Upacara diikuti Wakil Gubernur Sarbin Sehe, Sekprov Samsuddin Abdul Kadir, staf ahli, asisten gubernur, pimpinan OPD, dan para ASN lingkup Pemprov Malut.
Dalam arahannya, Gubernur Sherly menekankan pentingnya momentum HKN sebagai refleksi tanggung jawab aparatur sipil negara dalam melayani masyarakat. Ia menyoroti pentingnya efisiensi kinerja, mengingat sepertiga APBD dialokasikan untuk belanja pegawai.
“ASN adalah abdi negara yang digaji dari uang rakyat. HKN harus menjadi momen reflektif untuk meningkatkan kualitas pelayanan dan integritas,” ujarnya.
Ia juga menyebut bahwa selama 89 hari kepemimpinannya, ditemukan sejumlah OPD yang belum memiliki arah kerja yang jelas. Sherly meminta agar setiap OPD menyusun output kerja yang langsung berdampak bagi masyarakat.

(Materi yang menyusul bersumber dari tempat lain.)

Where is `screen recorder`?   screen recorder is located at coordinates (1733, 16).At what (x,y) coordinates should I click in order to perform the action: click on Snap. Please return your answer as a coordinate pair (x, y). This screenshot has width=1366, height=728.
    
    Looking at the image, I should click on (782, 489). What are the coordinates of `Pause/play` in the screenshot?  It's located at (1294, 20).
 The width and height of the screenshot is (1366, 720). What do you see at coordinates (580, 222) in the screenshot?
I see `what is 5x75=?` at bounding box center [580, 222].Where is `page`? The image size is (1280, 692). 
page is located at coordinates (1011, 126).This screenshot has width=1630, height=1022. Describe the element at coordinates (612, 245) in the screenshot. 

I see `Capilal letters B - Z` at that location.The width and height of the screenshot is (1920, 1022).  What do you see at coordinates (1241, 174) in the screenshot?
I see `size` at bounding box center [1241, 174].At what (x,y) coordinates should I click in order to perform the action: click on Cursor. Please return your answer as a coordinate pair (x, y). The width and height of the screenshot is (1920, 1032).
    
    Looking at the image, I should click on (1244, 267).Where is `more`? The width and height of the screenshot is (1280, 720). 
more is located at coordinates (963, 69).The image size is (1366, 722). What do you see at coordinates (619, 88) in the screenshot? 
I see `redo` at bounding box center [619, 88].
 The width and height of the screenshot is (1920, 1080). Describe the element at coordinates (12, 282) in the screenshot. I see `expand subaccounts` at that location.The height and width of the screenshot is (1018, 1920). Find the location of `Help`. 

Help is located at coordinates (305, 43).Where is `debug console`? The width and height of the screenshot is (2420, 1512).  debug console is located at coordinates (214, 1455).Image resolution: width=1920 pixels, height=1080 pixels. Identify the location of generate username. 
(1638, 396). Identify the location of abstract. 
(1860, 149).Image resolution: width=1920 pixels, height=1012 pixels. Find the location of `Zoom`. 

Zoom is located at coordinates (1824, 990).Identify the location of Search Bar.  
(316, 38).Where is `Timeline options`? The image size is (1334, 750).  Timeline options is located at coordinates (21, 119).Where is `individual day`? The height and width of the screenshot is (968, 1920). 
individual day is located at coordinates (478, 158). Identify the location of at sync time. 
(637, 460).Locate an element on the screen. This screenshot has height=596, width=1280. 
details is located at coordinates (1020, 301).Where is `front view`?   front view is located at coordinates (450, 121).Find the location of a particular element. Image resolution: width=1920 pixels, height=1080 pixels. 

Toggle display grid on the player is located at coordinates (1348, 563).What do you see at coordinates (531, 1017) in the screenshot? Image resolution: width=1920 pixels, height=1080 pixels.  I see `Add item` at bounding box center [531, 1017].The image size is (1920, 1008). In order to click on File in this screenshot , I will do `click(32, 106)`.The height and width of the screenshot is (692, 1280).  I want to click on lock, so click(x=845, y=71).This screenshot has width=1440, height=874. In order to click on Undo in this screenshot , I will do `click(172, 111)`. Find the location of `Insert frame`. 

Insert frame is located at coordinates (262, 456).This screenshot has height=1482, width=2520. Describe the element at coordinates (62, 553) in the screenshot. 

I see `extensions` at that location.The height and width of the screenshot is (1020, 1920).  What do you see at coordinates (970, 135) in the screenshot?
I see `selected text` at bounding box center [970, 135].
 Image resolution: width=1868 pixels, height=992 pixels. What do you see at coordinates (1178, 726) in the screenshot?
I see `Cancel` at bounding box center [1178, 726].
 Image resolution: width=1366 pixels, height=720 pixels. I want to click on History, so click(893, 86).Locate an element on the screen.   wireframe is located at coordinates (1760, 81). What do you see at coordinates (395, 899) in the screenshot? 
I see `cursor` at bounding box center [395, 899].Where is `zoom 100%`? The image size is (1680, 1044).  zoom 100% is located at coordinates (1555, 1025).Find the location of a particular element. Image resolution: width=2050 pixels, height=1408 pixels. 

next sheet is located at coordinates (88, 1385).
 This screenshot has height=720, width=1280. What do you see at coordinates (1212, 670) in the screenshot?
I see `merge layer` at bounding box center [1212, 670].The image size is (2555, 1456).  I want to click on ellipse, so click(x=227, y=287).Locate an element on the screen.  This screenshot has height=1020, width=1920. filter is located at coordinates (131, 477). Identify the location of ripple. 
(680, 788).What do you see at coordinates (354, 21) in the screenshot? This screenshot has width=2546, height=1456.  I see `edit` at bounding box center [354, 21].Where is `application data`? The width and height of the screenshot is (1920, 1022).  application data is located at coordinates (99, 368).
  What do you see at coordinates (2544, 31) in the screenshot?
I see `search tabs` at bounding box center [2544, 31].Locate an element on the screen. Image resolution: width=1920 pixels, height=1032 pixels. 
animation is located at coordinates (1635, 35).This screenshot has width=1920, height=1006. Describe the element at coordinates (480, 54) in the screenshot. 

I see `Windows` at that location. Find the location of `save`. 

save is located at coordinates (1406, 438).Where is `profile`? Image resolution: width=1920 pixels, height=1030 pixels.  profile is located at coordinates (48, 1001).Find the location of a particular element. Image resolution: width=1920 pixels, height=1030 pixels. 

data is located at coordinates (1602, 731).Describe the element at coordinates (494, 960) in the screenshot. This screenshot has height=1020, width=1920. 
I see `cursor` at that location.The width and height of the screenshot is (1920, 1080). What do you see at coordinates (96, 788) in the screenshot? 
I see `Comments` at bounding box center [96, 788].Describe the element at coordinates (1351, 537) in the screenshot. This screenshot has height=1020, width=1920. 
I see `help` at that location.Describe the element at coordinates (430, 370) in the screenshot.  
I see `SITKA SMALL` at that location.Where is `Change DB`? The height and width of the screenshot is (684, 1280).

Peluncuran aplikasi Palm Vein dilakukan bersama Wakil Gubernur Sarbin Sehe. Aplikasi ini menggunakan sensor pemindaian telapak tangan untuk kehadiran pegawai, yang dinilai lebih akurat dan sulit dipalsukan dibanding sidik jari.
“Palm Vein adalah bentuk penegakan disiplin ASN berbasis teknologi tinggi. Data kehadiran akan lebih valid dan transparan,” kata Sherly saat uji coba aplikasi bersama sejumlah pimpinan OPD.
Di akhir arahannya, Sherly menyampaikan bahwa kondisi keuangan daerah stabil, dan pembayaran gaji serta TPP akan dilakukan tepat waktu apabila kelengkapan administrasi dipenuhi.